Ein Paradigmenwechsel bedeutet: Wir schaffen klare, verständliche Regeln, die allen Akteuren Sicherheit geben – und verzichten auf überregulierende Mikromanagements. Kantone harmonisieren zentrale Normen, Doppelspurigkeiten verschwinden. Bewilligungsbehörden gewinnen dadurch wieder den notwendigen Handlungsspielraum, um zukunftsfähige Lösungen zu ermöglichen.
Ein Blick nach Kopenhagen zeigt, wie das geht: Dort wurde die Baugesetzgebung gestrafft und digitalisiert, wodurch Verfahren deutlich kürzer und transparenter sind. Gleichzeitig schafft die Stadt mit mutigen Leitbildern Klarheit für Investoren und Planer, ohne in kleinteilige Detailvorgaben zu verfallen.
Konflikte als Motor für Innovation
Heute stehen sich verschiedene Rechtsbereiche oft im Weg: Brandschutz, Denkmalschutz, hindernisfreies Bauen, Energievorschriften.
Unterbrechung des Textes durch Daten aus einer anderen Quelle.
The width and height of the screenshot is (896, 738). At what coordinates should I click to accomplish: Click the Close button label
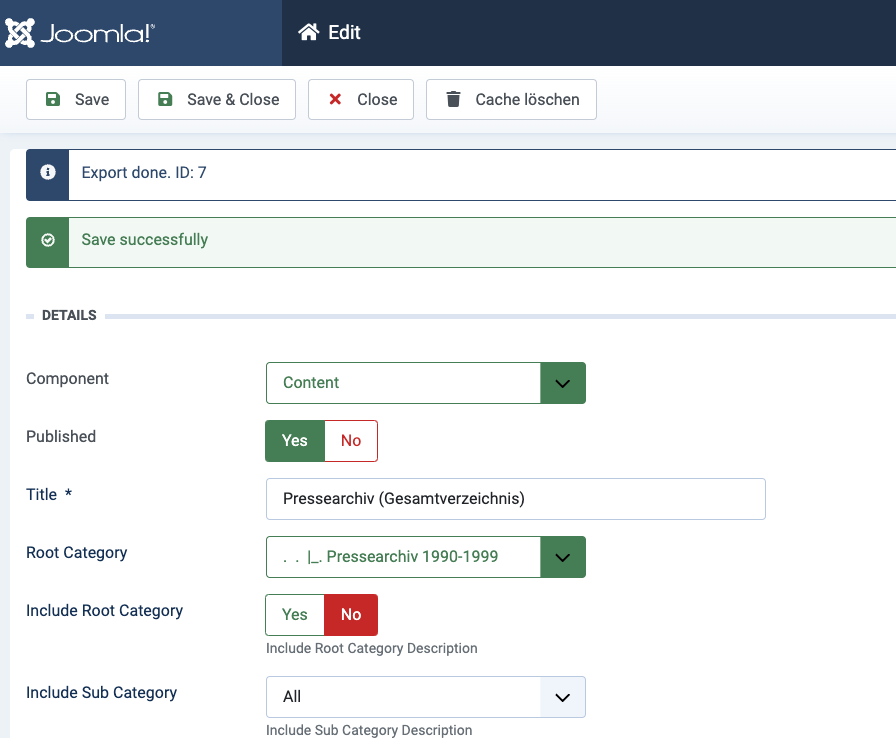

Statt dass diese Normen gegeneinander ausgespielt werden, können sie im neuen Verständnis produktiv zusammengedacht werden.
Ein Beispiel: Ein denkmalgeschütztes Gebäude, das energetisch saniert wird, muss nicht länger Opfer eines Normenkonflikts sein. Mit flexibleren Regeln, digitalen Simulationen und integraler Planung können Denkmalschutz und Nachhaltigkeit Hand in Hand gehen. Konflikte werden so zu Katalysatoren für Innovation.
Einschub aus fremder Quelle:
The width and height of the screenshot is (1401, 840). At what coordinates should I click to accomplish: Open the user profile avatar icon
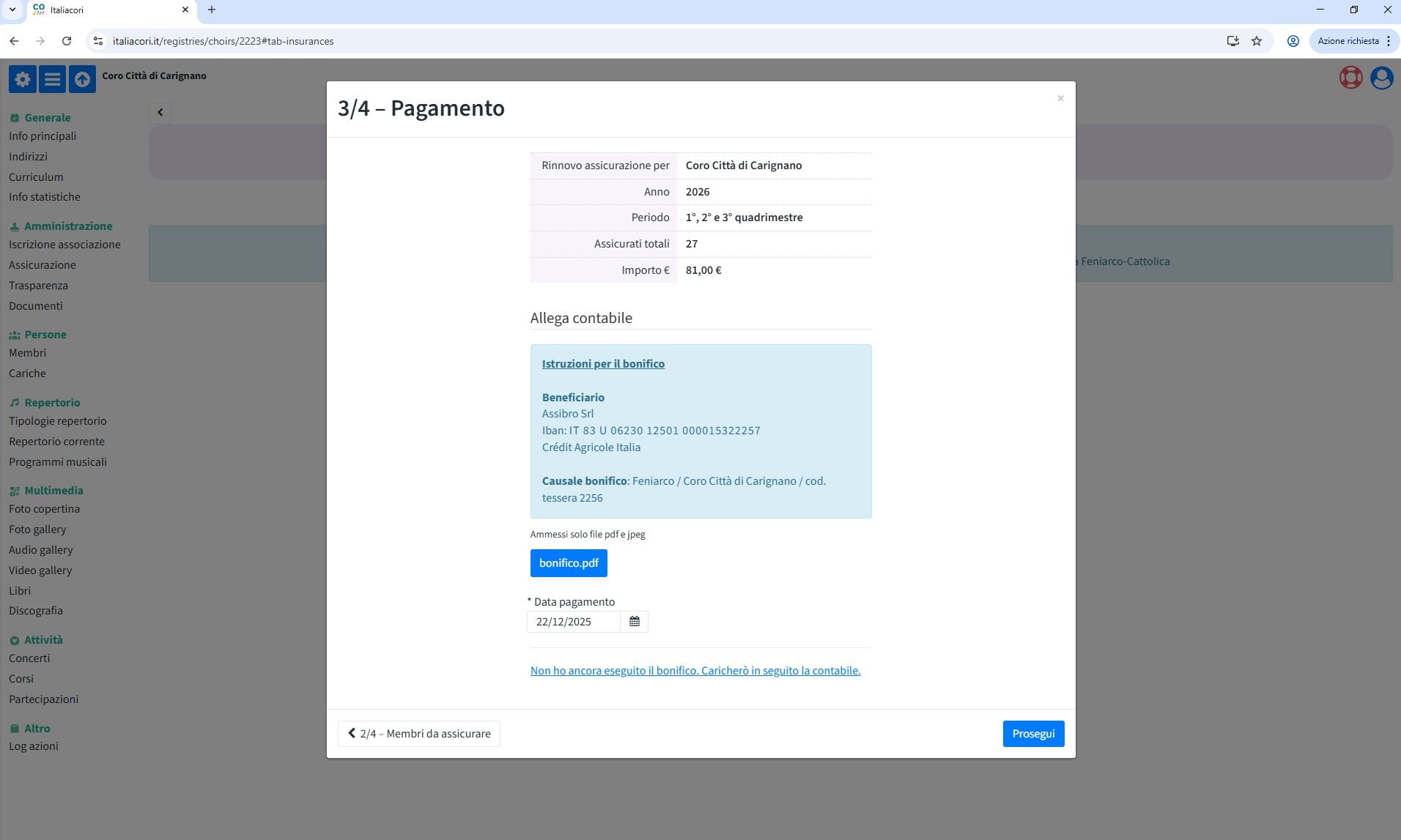(x=1381, y=78)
In Dänemark ist dieser Ansatz längst Realität: Dort wurden Pilotprojekte gezielt genutzt, um neue Standards zu erproben – beispielsweise bei der Kombination von Holzbau und Brandschutz. So entsteht ein dynamisches Zusammenspiel von Recht und Innovation, statt ein lähmendes Gegeneinander.
Einsprache- und Rekurswesen neu denken
Die Einsprache ist ein hohes Gut unserer Demokratie. Sie sichert Rechte und schafft Transparenz. Doch ihre missbräuchliche Nutzung blockiert heute viele Projekte. Der Paradigmenwechsel bedeutet nicht Einschränkung, sondern Beschleunigung: Verfahren werden digitalisiert, Fristen verkürzt, die Begründungspflicht gestärkt.
So bleibt das Mitspracherecht erhalten, wird aber konstruktiver. Bürgerinnen und Bürger können früher und niederschwelliger in den Planungsprozess eingebunden werden, wodurch Konflikte gar nicht erst zu juristischen Auseinandersetzungen eskalieren.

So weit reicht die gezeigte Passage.